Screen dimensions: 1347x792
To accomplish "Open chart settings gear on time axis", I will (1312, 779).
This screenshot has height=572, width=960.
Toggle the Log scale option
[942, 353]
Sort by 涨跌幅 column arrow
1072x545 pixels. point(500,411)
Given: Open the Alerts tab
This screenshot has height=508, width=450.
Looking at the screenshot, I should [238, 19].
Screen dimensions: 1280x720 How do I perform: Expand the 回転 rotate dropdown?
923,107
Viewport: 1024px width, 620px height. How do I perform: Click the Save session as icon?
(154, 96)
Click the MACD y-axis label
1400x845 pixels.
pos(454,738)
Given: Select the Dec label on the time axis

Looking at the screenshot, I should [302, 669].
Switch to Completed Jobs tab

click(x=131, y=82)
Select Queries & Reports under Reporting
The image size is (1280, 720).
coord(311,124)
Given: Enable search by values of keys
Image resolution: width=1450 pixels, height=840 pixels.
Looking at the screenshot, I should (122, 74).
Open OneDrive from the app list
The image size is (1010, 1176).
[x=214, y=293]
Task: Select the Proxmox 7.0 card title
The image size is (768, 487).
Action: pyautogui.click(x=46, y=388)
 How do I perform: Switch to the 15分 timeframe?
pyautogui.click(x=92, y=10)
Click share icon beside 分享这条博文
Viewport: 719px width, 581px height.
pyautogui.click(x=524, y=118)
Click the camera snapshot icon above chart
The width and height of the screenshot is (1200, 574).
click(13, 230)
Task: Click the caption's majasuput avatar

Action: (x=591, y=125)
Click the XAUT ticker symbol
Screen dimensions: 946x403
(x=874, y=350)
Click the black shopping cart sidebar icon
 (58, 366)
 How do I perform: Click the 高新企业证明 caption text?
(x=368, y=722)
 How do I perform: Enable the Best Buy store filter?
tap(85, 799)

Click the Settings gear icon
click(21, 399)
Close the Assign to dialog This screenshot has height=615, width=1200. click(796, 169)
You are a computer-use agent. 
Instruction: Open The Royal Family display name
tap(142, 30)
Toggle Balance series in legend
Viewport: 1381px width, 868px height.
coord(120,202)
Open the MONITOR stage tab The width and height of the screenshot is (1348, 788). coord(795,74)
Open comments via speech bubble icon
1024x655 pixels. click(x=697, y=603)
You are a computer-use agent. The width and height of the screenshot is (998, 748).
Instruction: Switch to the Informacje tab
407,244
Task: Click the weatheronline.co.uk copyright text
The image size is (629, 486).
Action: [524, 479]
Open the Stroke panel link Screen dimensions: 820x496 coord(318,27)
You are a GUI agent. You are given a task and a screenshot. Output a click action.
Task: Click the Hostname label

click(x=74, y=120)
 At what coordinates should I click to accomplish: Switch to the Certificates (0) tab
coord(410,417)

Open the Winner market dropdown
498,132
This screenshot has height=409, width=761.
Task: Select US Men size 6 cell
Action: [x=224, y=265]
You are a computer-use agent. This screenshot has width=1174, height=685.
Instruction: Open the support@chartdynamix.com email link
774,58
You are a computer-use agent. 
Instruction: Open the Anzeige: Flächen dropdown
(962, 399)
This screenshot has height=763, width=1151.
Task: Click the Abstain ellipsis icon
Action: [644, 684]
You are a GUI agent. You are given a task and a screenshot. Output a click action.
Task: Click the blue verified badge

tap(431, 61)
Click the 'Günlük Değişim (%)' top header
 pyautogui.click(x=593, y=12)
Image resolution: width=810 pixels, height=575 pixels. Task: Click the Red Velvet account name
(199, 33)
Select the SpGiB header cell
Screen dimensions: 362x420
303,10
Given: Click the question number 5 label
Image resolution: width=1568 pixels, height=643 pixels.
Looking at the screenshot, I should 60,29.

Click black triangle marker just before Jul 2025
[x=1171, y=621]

- [Aim]:
Reproduce the listing from the line with "Given: Click the question number 5 label" through the end of the listing, swapping "black triangle" for "dark triangle" and keeping everything else the same.

- [Answer to the task]:
Given: Click the question number 5 label
Image resolution: width=1568 pixels, height=643 pixels.
Looking at the screenshot, I should 60,29.

Click dark triangle marker just before Jul 2025
[x=1171, y=621]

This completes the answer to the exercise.